Dwelling Place of Light, the — Complete eBook

This eBook from the Gutenberg Project consists of approximately 540 pages of information about Dwelling Place of Light, the — Complete.

Dwelling Place of Light, the — Complete eBook

This eBook from the Gutenberg Project consists of approximately 540 pages of information about Dwelling Place of Light, the — Complete.

“Now I’ve made up my mind we’ll place one with you, Mr. Ditmar,” the salesman concluded.  “I don’t object to telling you we’d rather have one in the Chippering than in any mill in New England.”

Janet was surprised, almost shocked to see Ditmar shake his head, yet she felt a certain reluctant admiration because he had not been swayed by blandishments.  At such moments, when he was bent on refusing a request, he seemed physically to acquire massiveness,—­and he had a dogged way of chewing his cigar.

“I don’t want it, yet,” he replied, “not until you improve it.”  And she was impressed by the fact that he seemed to know as much about the machine as the salesman himself.  In spite of protests, denials, appeals, he remained firm.  “When you get rid of the defects I’ve mentioned come back, Mr. Hicks—­but don’t come back until then.”

And Mr. Hicks departed, discomfited....

Ditmar knew what he wanted.  Of the mill he was the absolute master, familiar with every process, carrying constantly in his mind how many spindles, how many looms were at work; and if anything untoward happened, becoming aware of it by what seemed to Janet a subconscious process, sending for the superintendent of the department:  for Mr.
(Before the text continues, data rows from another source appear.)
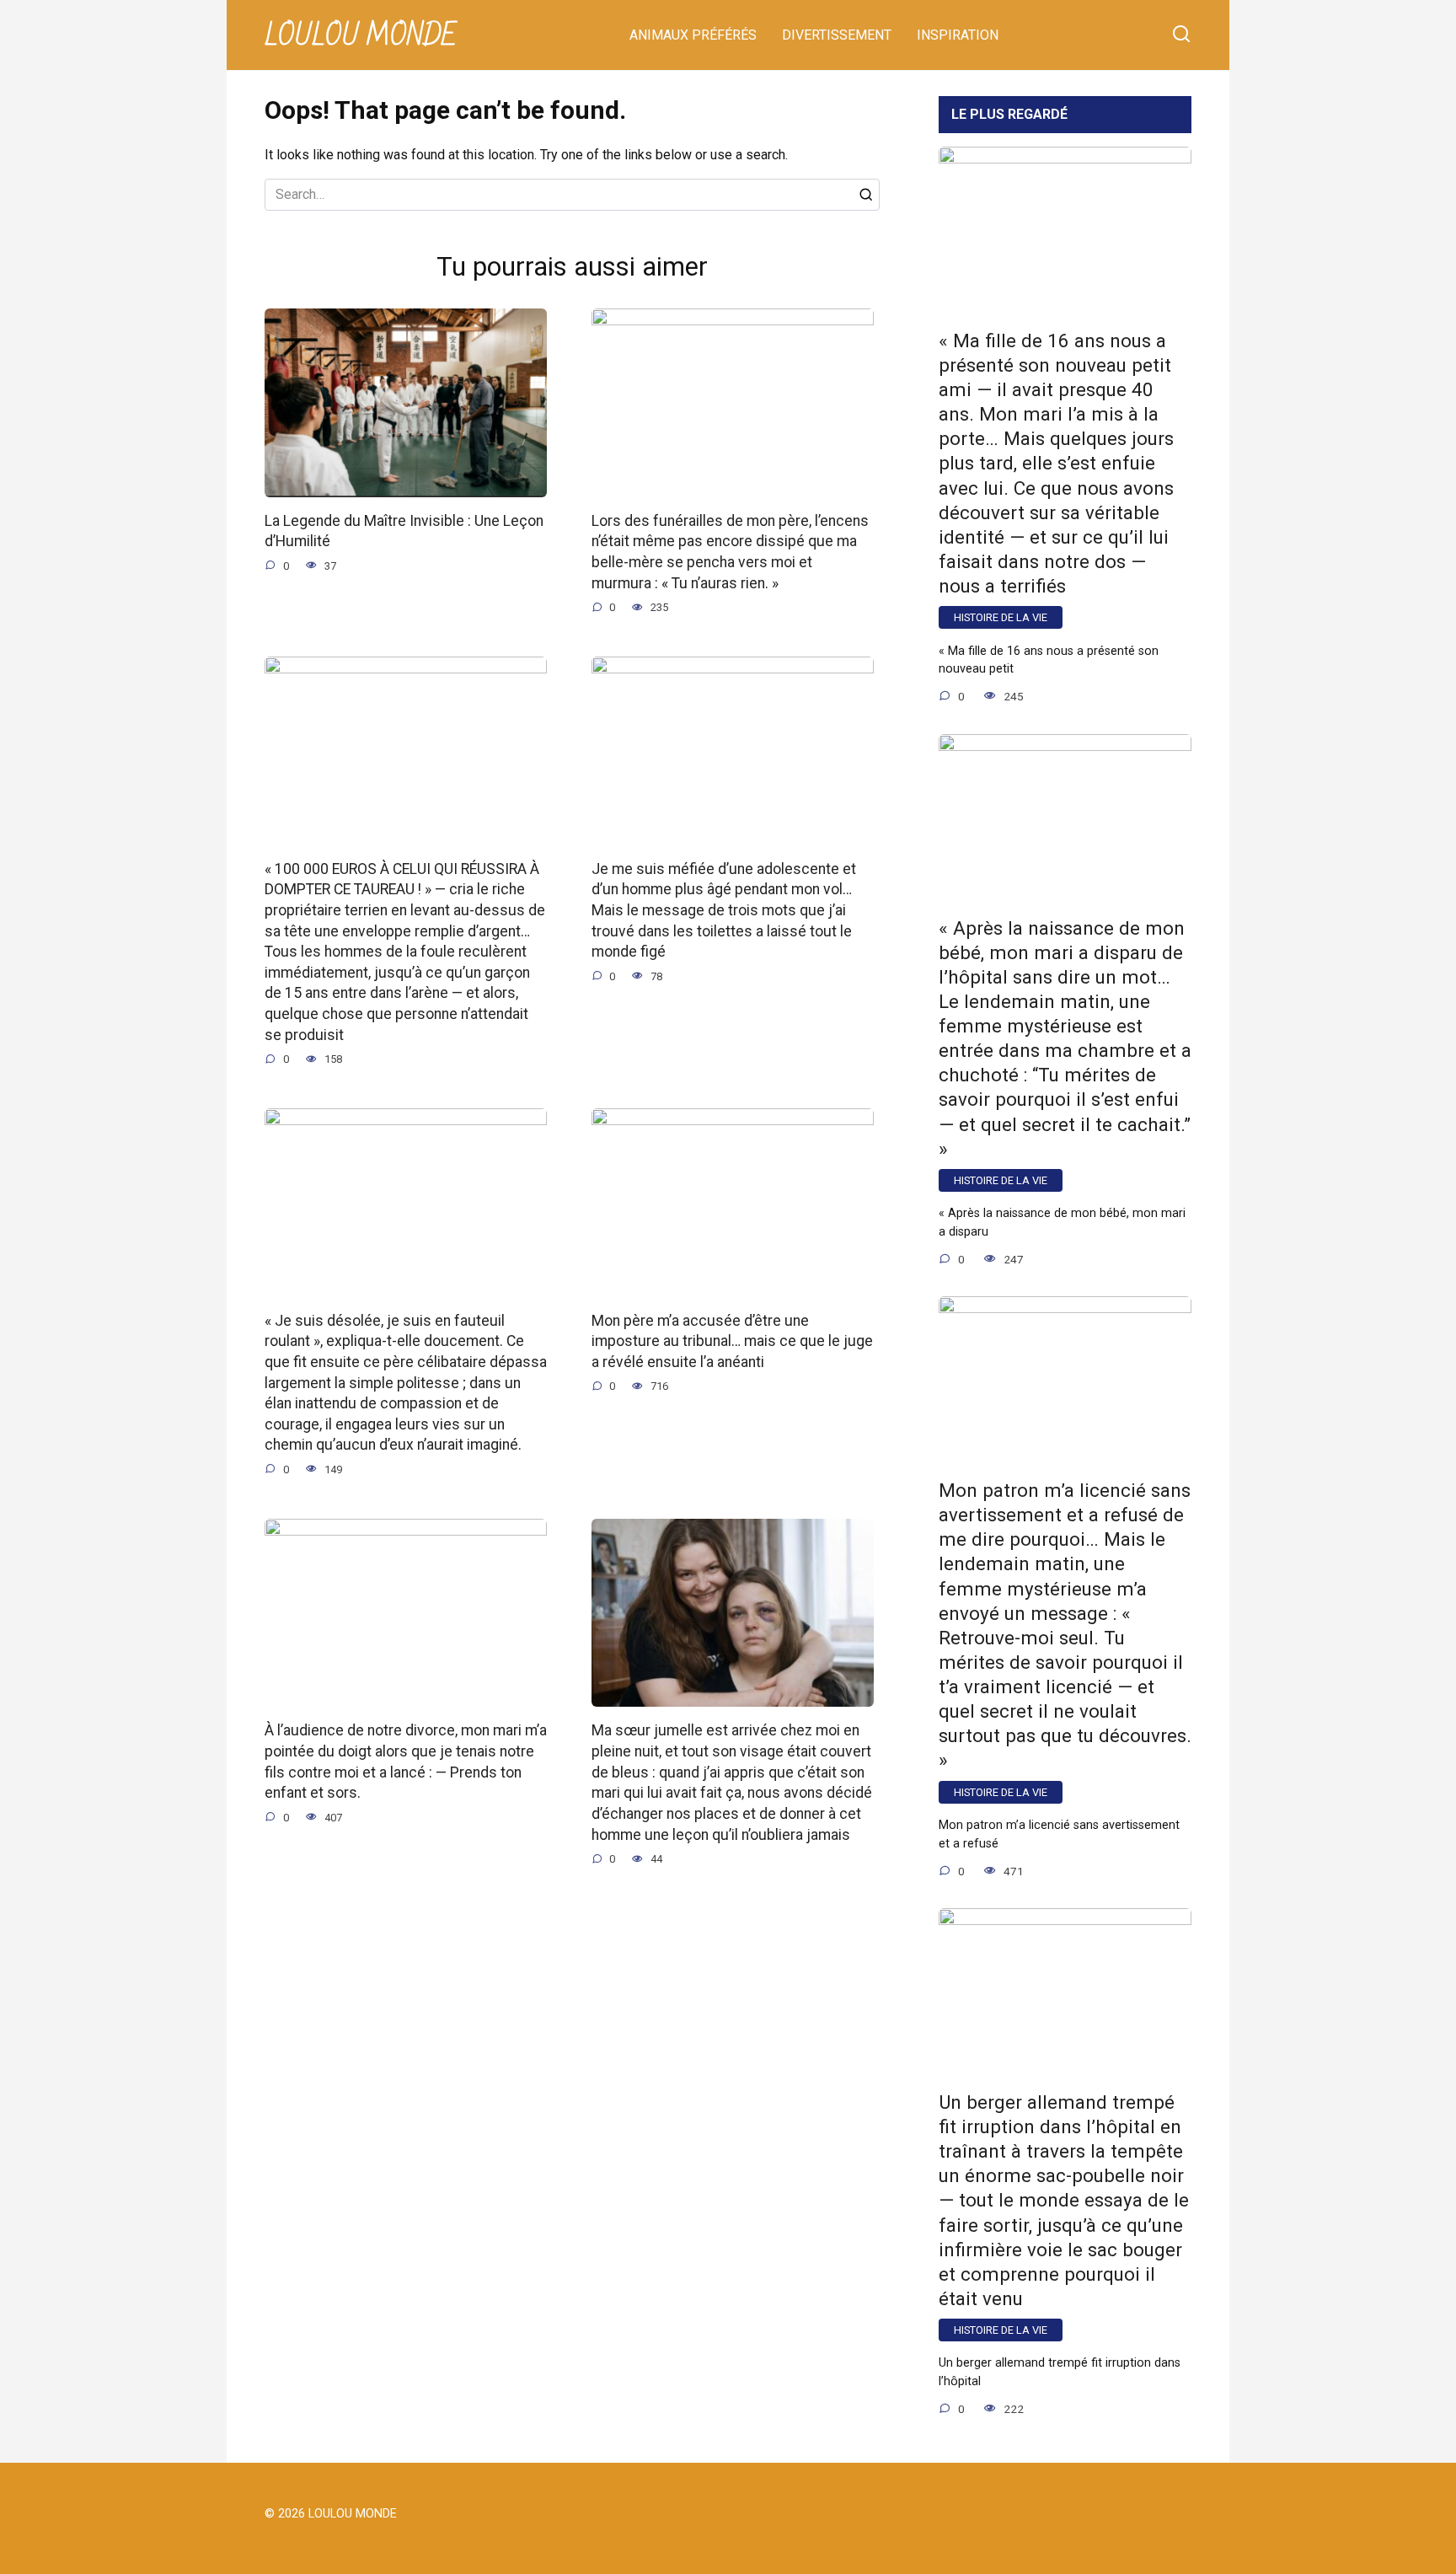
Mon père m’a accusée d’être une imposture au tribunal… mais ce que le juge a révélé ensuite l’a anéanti (732, 1340)
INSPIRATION (957, 35)
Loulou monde (361, 36)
Orcutt, perhaps, whose office was across the hall—­a tall, lean, spectacled man of fifty who looked like a schoolmaster.

“Orcutt, what’s the matter with the opener in Cooney’s room?”
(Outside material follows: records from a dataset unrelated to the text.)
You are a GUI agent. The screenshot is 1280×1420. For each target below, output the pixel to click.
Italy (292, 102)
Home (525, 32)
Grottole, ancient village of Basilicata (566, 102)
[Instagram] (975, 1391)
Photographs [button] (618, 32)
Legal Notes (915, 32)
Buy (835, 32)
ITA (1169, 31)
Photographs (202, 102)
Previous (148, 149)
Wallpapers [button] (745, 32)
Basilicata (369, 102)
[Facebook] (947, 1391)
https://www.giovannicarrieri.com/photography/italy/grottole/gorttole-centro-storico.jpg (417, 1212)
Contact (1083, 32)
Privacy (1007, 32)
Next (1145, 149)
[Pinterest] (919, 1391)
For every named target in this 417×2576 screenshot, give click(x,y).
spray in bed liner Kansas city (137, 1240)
“Why, the blower’s out of order.”

“Well, whose fault is it?"....

He knew every watchman and foreman in the mill, and many of the second hands.  The old workers, men and women who had been in the Chippering employ through good and bad times for years, had a place in his affections, but toward the labour force in general his attitude was impersonal.  The mill had to be run, and people to be got to run it.  With him, first and last and always it was the mill, and little by little what had been for Janet a heterogeneous mass of machinery and human beings became unified and personified in Claude Ditmar.  It was odd how the essence and quality of that great building had changed for her; how the very roaring of the looms, as she drew near the canal in the mornings, had ceased to be sinister and depressing, but bore now a burden like a great battle song to excite and inspire, to remind her that she had been snatched as by a miracle from the commonplace.  And all this was a function of Ditmar.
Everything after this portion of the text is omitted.